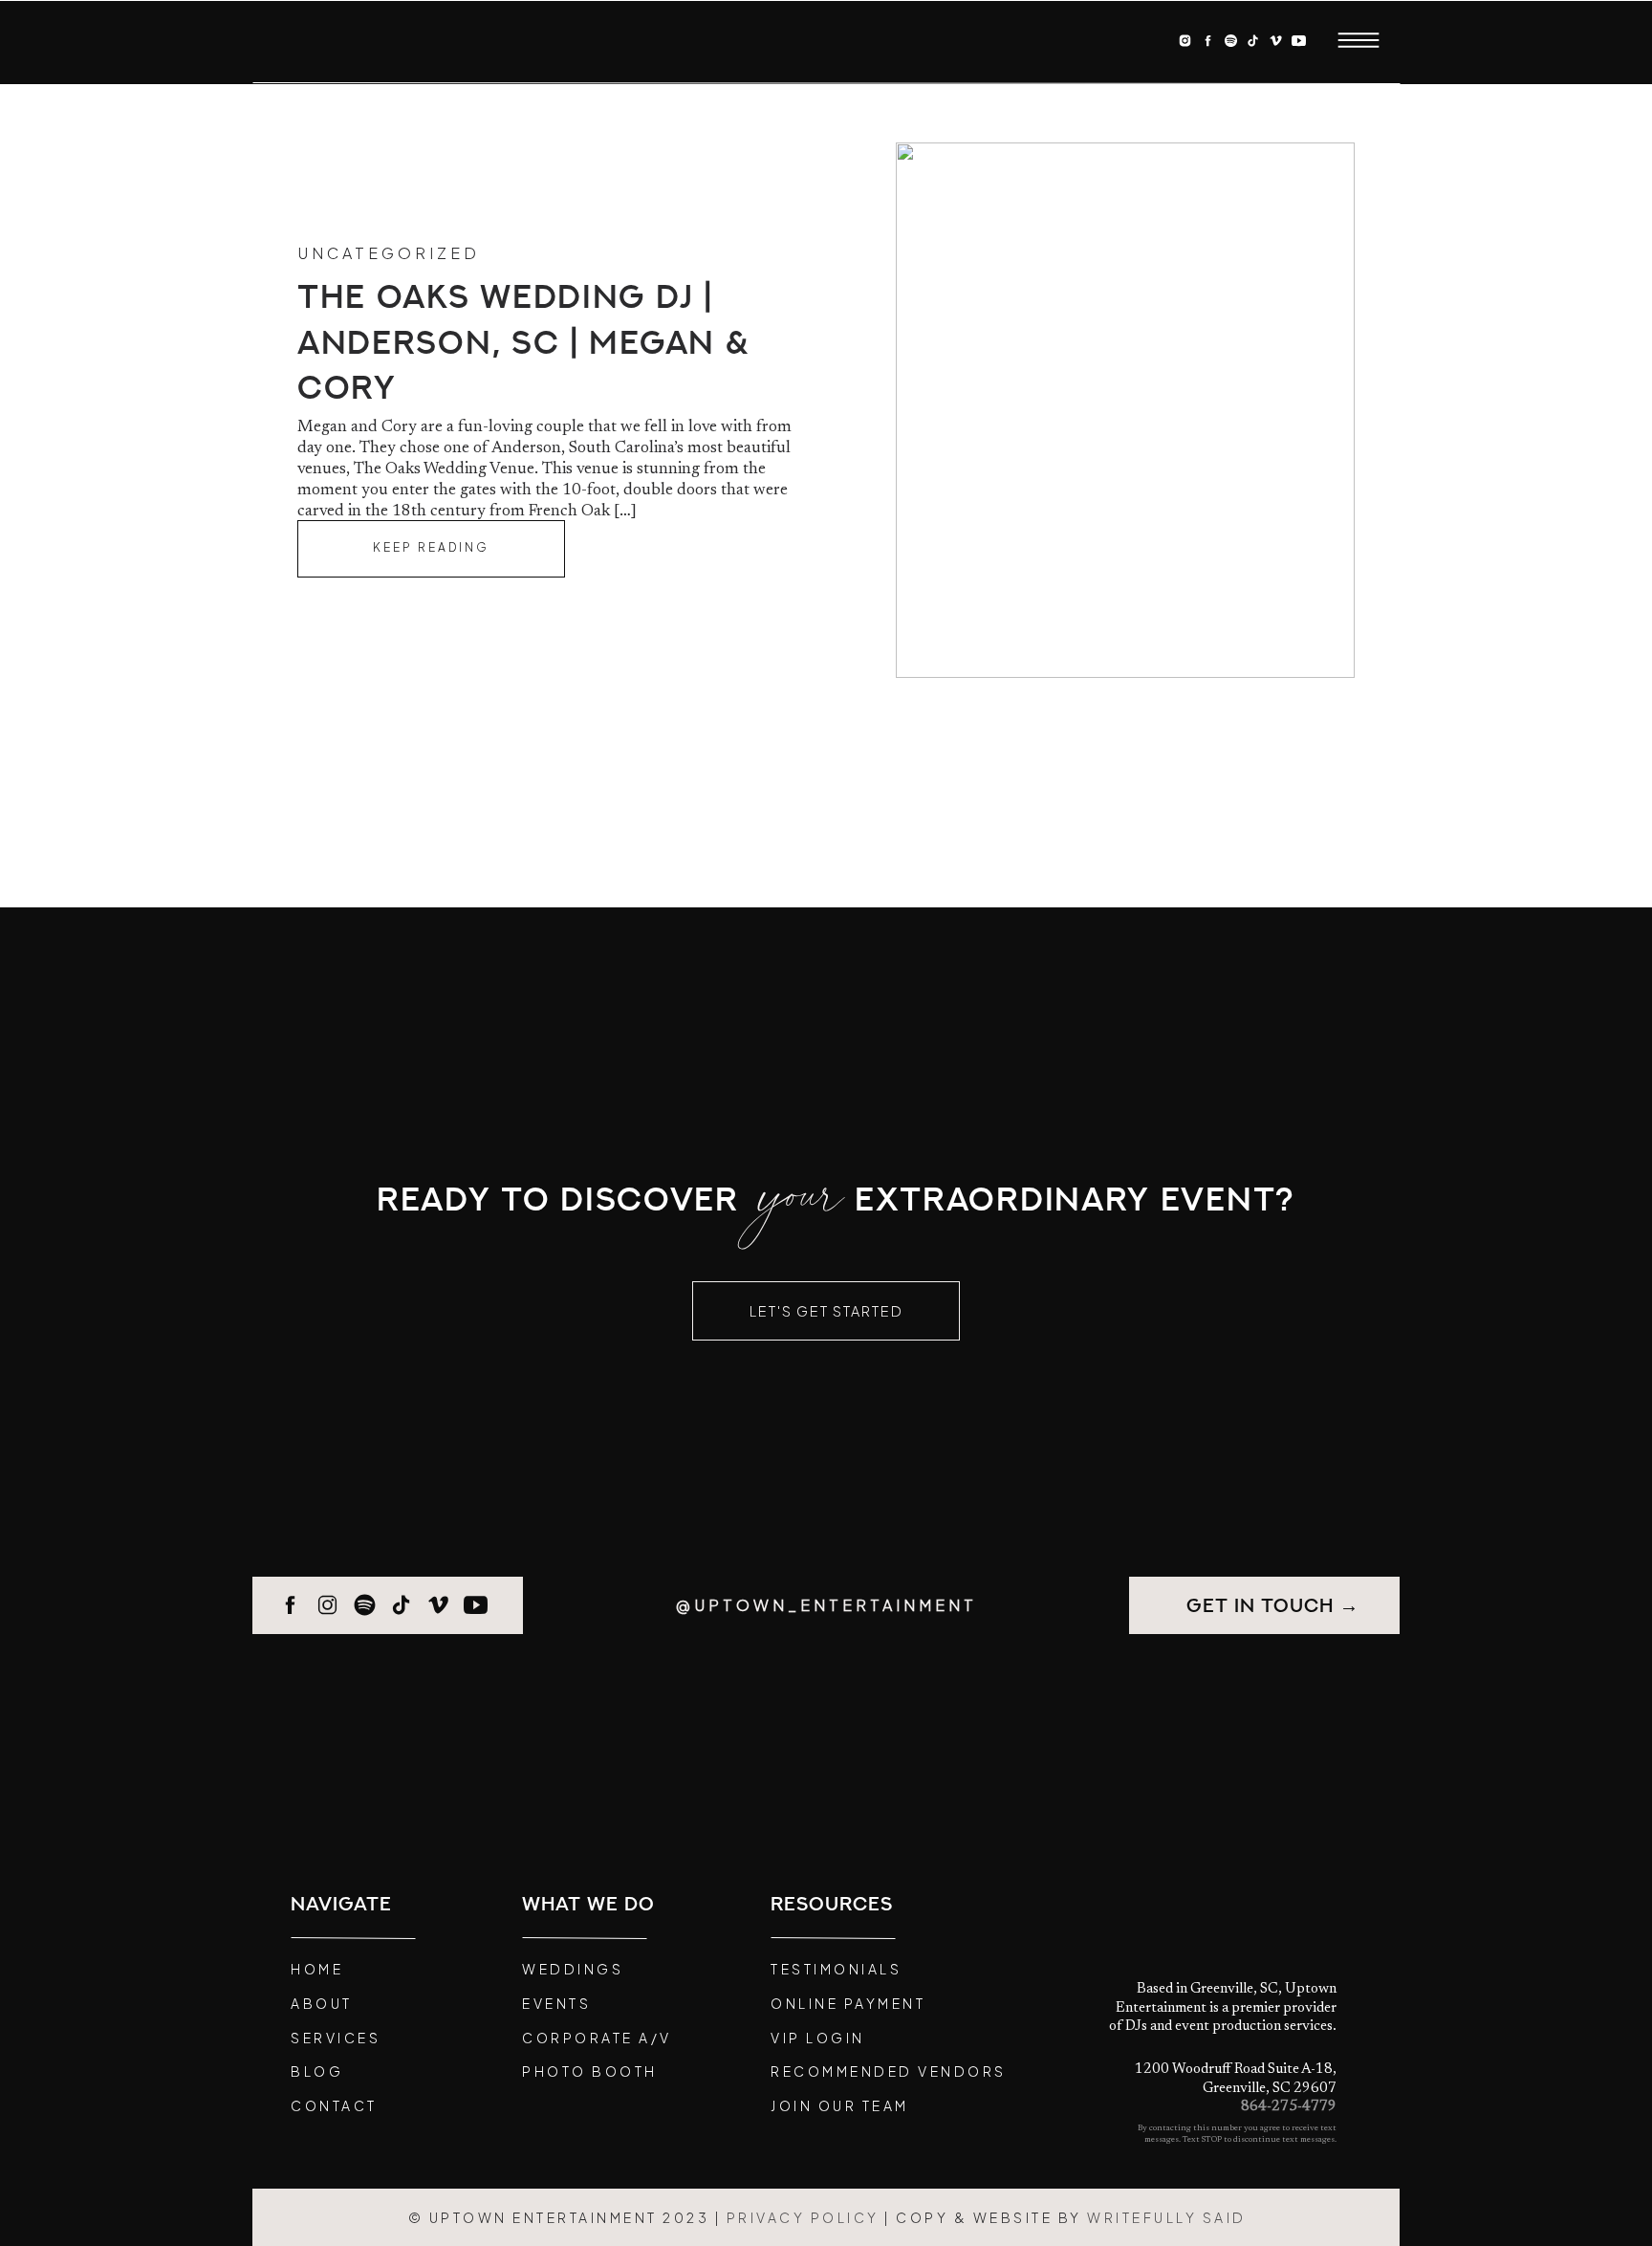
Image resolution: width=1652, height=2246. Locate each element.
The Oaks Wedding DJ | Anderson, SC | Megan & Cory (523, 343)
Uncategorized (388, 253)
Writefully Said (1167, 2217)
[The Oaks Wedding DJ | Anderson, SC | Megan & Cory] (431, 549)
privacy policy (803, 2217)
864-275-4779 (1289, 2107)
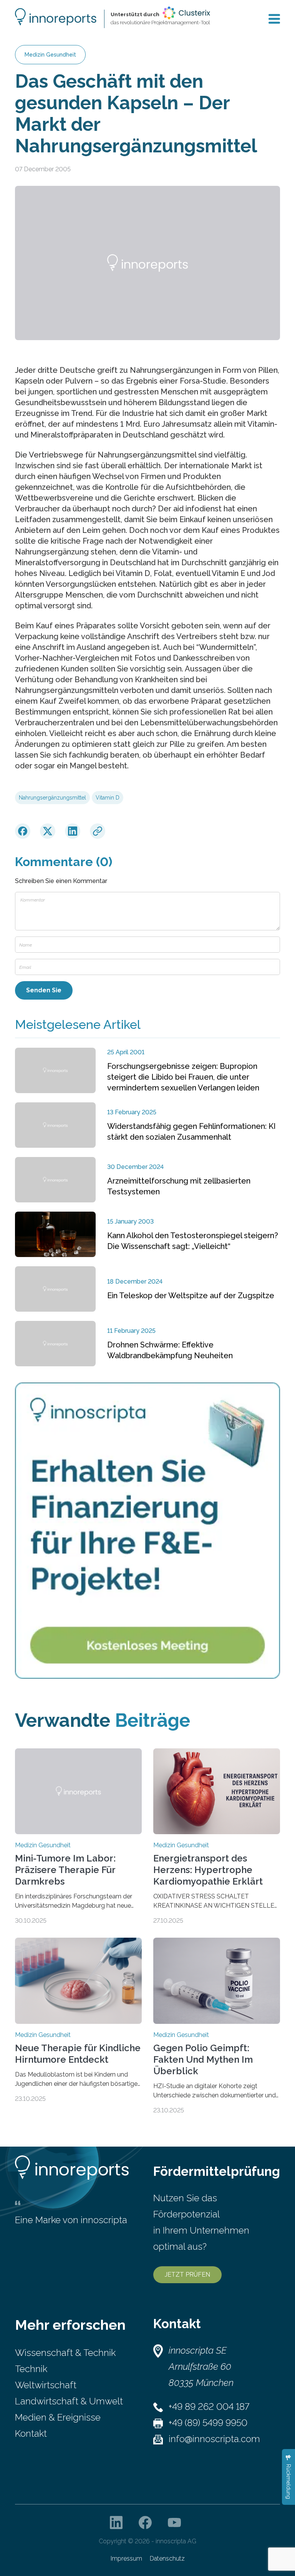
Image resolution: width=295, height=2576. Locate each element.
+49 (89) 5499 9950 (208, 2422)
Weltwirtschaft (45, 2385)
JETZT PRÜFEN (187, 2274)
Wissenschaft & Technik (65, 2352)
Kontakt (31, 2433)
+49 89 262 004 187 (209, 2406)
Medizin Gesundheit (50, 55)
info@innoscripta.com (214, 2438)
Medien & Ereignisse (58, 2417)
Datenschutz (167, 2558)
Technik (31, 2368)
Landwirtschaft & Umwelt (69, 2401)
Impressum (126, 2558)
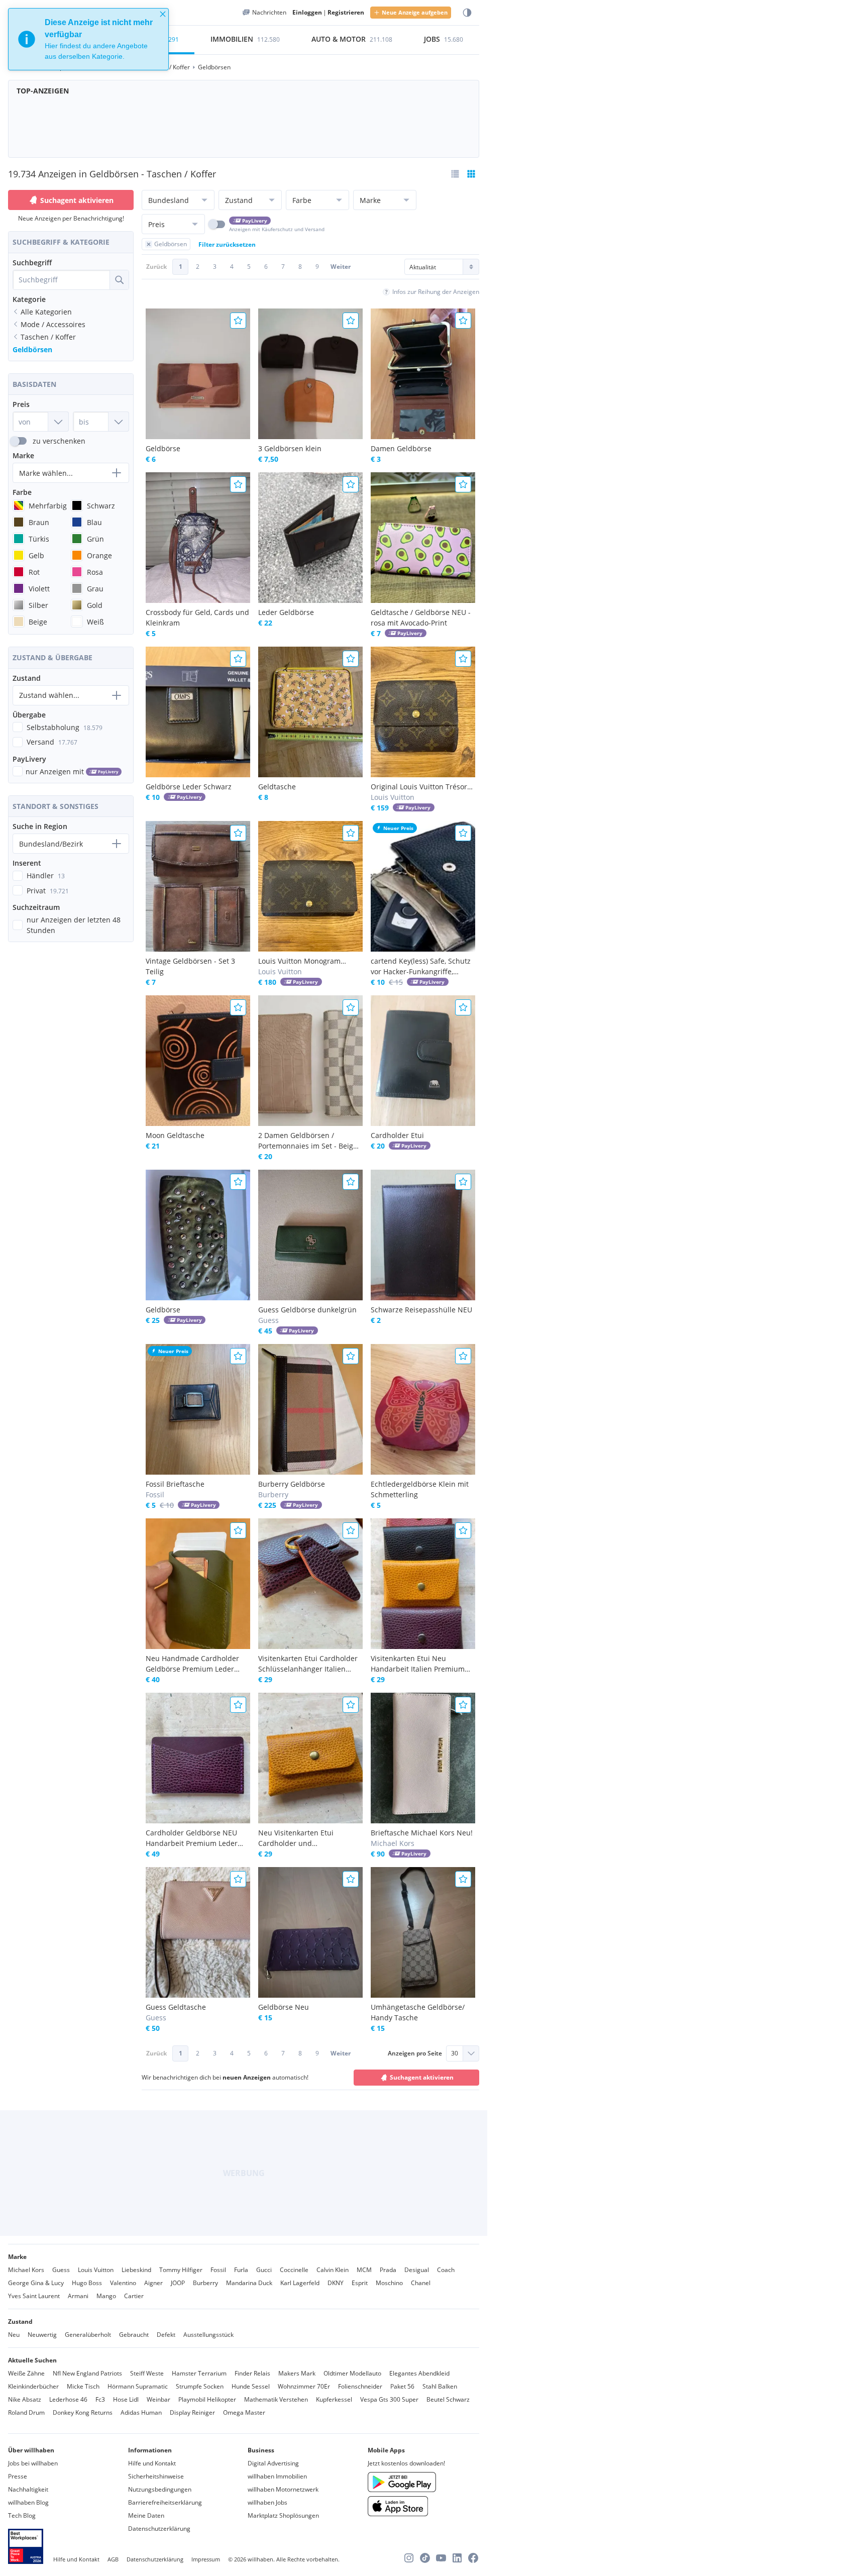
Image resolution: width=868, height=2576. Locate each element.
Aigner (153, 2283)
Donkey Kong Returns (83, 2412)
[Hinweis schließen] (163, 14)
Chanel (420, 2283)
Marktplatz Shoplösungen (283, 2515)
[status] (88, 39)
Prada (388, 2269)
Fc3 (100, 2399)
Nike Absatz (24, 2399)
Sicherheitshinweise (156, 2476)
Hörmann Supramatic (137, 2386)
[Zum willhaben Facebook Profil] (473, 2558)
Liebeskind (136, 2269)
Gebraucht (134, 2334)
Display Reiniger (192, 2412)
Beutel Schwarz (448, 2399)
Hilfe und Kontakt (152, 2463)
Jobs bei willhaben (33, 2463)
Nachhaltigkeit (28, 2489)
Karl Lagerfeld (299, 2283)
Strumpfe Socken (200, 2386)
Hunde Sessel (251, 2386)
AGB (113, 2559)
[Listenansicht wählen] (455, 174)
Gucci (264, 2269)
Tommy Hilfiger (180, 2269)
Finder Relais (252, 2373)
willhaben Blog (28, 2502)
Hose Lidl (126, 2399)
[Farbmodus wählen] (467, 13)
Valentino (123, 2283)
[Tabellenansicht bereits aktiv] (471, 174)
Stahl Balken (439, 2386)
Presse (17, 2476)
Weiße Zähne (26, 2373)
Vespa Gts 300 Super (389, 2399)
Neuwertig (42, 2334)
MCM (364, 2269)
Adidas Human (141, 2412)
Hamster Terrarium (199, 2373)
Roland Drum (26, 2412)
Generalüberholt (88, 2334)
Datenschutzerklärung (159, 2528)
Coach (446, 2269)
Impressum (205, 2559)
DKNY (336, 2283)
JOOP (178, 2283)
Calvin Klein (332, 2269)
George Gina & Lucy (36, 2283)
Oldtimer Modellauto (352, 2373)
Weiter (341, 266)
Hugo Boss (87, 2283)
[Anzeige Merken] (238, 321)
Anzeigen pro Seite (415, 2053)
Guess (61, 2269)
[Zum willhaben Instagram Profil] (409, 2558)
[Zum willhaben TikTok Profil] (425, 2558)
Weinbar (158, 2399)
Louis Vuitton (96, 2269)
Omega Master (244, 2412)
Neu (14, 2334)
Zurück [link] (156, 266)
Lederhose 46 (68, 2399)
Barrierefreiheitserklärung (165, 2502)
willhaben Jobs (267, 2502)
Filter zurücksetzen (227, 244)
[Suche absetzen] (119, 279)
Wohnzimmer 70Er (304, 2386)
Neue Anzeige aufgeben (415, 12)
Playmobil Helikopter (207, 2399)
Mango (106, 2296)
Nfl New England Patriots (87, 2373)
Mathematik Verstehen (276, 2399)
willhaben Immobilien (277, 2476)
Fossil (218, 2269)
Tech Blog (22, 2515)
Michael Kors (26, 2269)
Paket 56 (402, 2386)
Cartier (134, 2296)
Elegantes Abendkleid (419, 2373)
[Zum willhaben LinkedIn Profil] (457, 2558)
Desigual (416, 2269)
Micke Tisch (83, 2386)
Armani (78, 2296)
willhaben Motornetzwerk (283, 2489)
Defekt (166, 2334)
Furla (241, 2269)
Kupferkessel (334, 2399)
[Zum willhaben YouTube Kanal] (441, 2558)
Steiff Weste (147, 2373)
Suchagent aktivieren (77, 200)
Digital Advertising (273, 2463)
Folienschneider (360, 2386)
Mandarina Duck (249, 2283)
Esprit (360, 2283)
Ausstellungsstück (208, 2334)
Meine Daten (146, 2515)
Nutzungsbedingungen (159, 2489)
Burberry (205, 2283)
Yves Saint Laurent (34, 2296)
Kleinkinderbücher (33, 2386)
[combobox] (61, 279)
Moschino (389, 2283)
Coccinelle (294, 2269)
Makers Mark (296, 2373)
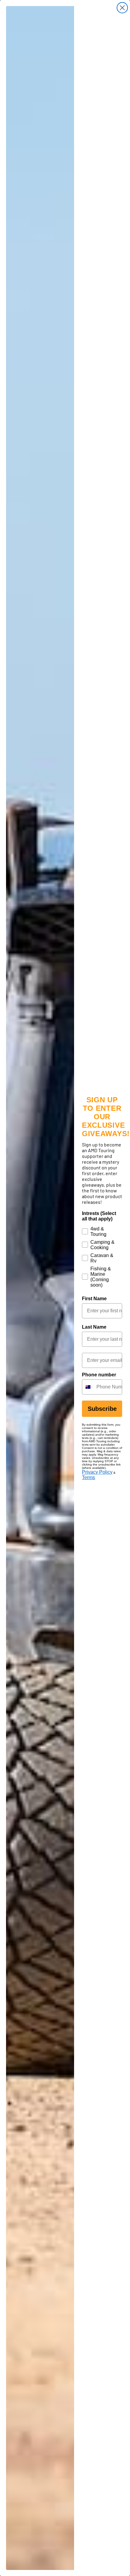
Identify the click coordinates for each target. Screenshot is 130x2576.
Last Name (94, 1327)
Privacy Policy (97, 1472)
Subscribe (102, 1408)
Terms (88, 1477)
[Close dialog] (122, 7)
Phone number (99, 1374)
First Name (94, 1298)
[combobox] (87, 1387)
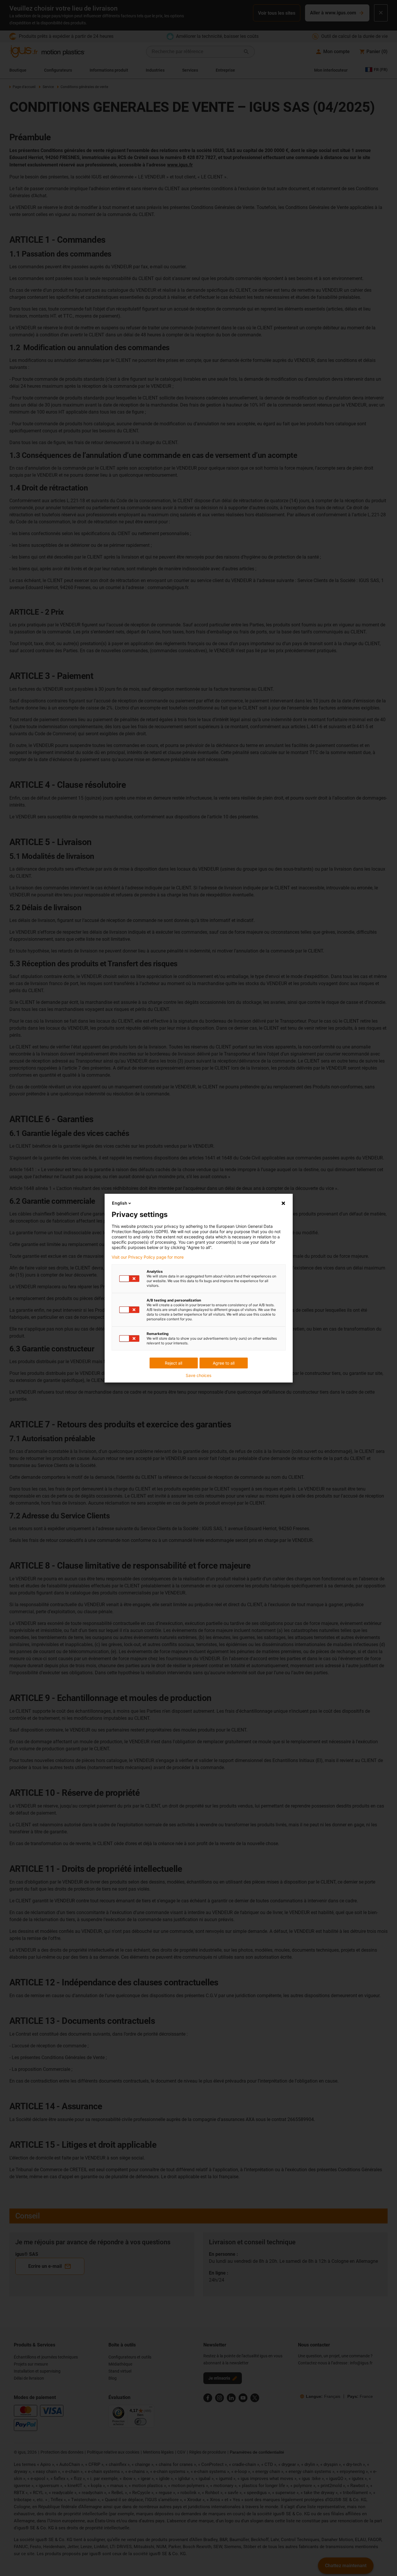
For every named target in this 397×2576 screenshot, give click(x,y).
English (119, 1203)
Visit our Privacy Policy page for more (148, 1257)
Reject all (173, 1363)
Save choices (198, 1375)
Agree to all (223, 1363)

•••••

■ Your assignment ■
The line containing "Elegantes Abendkleid (419, 2373)" and each line after it through the end of the listing above are to be written out exactly, without the pictures.

■ Response box ■
Elegantes Abendkleid (419, 2373)
[Zum willhaben LinkedIn Profil] (457, 2558)
Desigual (416, 2269)
Micke Tisch (83, 2386)
Armani (78, 2296)
willhaben Motornetzwerk (283, 2489)
Defekt (166, 2334)
Furla (241, 2269)
Kupferkessel (334, 2399)
[Zum willhaben YouTube Kanal] (441, 2558)
Steiff Weste (147, 2373)
Suchagent aktivieren (77, 200)
Digital Advertising (273, 2463)
Folienschneider (360, 2386)
Mandarina Duck (249, 2283)
Esprit (360, 2283)
Ausstellungsstück (208, 2334)
Meine Daten (146, 2515)
Nutzungsbedingungen (159, 2489)
Burberry (205, 2283)
Yves Saint Laurent (34, 2296)
Kleinkinderbücher (33, 2386)
[combobox] (61, 279)
Moschino (389, 2283)
Coccinelle (294, 2269)
Makers Mark (296, 2373)
Identify the click coordinates for each target. Screenshot is 130x2576.
Last Name (94, 1327)
Privacy Policy (97, 1472)
Subscribe (102, 1408)
Terms (88, 1477)
[Close dialog] (122, 7)
Phone number (99, 1374)
First Name (94, 1298)
[combobox] (87, 1387)
For every named target in this 397×2576 screenshot, give click(x,y).
English (119, 1203)
Visit our Privacy Policy page for more (148, 1257)
Reject all (173, 1363)
Save choices (198, 1375)
Agree to all (223, 1363)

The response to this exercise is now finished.